Anyone here now doing, or have done, WW? I just started it (only 2 days into it). So far, it seems, well, labor-intensive (because of the points system, I'm now thinking about food all day long).

Any opinions about it? Likes? Dislikes? Did you actually lose weight?


----------



## OPC'n (Oct 16, 2009)

Never tried it but I have a sister and two friends who are losing tons of weight using it.


----------



## Athaleyah (Oct 16, 2009)

The points thing gets much much easier once you memorize the points for the things you eat regularly. When I cook from a recipe, I enter it and get the points value, and save it so I only have to do it once. I do cook from scratch a lot.
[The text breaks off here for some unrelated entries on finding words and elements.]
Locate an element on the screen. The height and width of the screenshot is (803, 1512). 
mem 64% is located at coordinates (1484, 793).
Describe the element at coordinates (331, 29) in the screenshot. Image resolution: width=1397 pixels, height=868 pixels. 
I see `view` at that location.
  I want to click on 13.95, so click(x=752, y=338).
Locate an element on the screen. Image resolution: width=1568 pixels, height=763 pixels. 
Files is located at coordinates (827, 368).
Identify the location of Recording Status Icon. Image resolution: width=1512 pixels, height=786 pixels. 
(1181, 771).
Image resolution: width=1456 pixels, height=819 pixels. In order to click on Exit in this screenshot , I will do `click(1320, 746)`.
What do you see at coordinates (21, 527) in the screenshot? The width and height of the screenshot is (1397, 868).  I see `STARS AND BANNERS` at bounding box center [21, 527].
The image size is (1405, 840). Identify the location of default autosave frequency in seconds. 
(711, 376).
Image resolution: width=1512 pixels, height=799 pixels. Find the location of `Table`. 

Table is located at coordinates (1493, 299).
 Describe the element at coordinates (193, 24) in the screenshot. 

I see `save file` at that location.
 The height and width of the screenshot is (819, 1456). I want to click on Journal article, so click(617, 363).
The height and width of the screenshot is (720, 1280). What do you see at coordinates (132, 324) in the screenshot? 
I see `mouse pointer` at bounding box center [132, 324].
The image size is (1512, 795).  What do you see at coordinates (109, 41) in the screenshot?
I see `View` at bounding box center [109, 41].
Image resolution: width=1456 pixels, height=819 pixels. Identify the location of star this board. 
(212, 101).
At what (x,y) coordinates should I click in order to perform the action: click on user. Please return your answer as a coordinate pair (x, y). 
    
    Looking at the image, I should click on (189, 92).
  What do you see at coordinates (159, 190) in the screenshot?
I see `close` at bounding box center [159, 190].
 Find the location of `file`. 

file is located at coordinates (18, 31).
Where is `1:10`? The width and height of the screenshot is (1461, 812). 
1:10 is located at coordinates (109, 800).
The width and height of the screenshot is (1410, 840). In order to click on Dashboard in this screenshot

The online tools can be really helpful.

It didn't work for me until I mixed it with the South Beach eating plan. Now it is fine. Left to my own devices I eat too many carbs (because fruit, grains, and a surprising amount of sugar are low point items) and (because of my insulin resistance) am constantly hungry and obsessing about food.

I lost 25 lbs from the beginning of May to the end of July... then my life got very chaotic so I didn't have time to cook (it is hard to eat out doing South Beach properly) and I gained back a few lbs. Things have finally calmed down again, and I am resuming. I have been very happy with it, once I modified it to fit my needs.

If the food obsession keeps bothering you, as it did me, I would suggest looking into South Beach. Just pick up a book from the library for an explanation and basics, and if you need specifics, then you can download the food lists online. Basically South Beach is very healthy, and works great with Weight Watchers. It isn't low-carb like some claim, just making sure that the carbs you eat are healthy.


----------